[Dataset entries]
•••

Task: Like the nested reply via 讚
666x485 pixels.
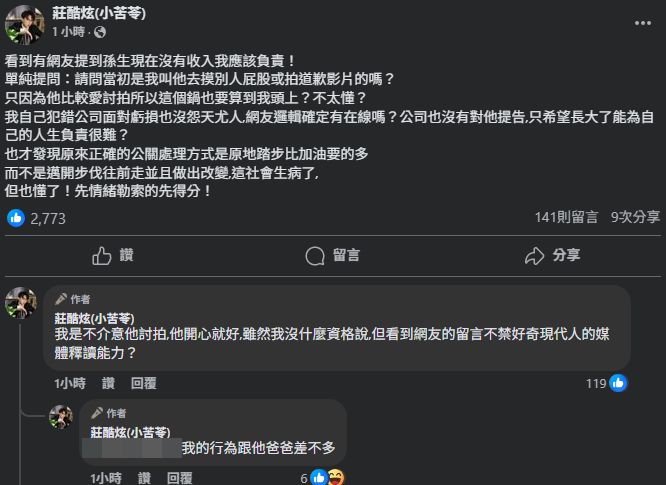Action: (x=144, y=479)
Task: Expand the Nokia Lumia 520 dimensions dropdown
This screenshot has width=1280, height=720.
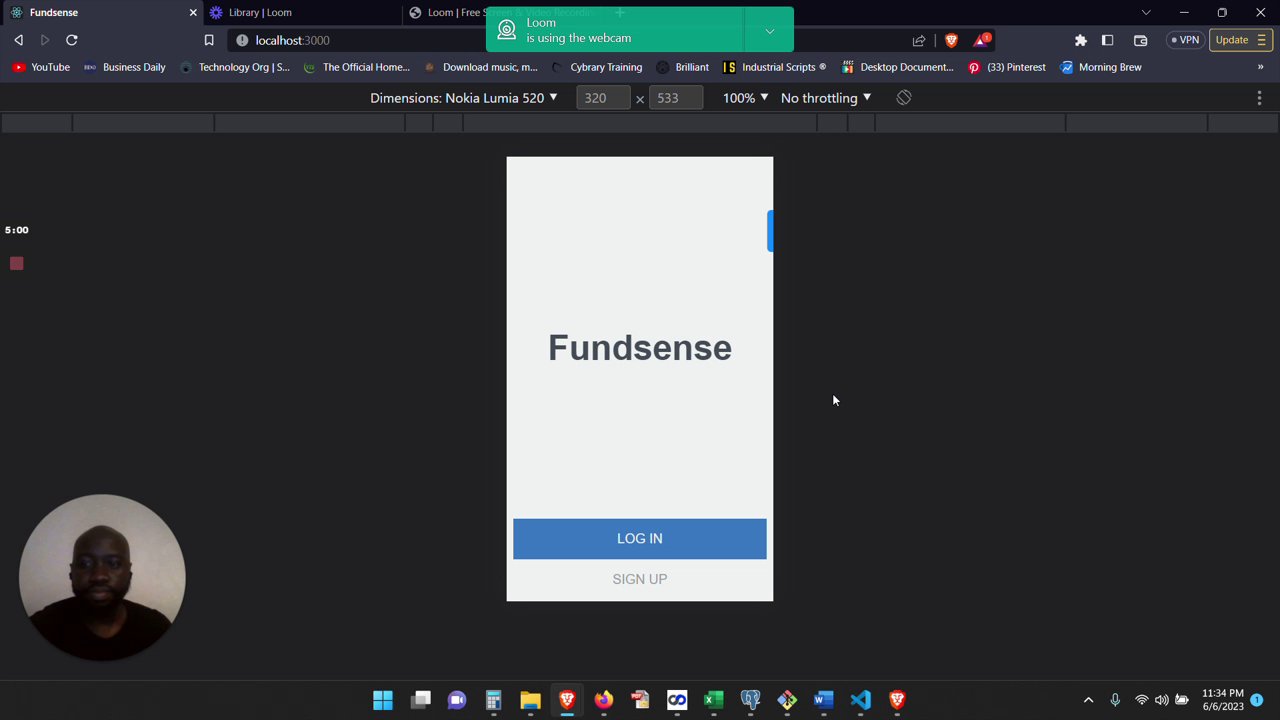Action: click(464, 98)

•••

(The task)
Each record should be given again exactly, with no picture carried over.

(Response to the task)
Task: Like the nested reply via 讚
666x485 pixels.
Action: (x=144, y=479)
Task: Expand the Nokia Lumia 520 dimensions dropdown
This screenshot has width=1280, height=720.
Action: click(464, 98)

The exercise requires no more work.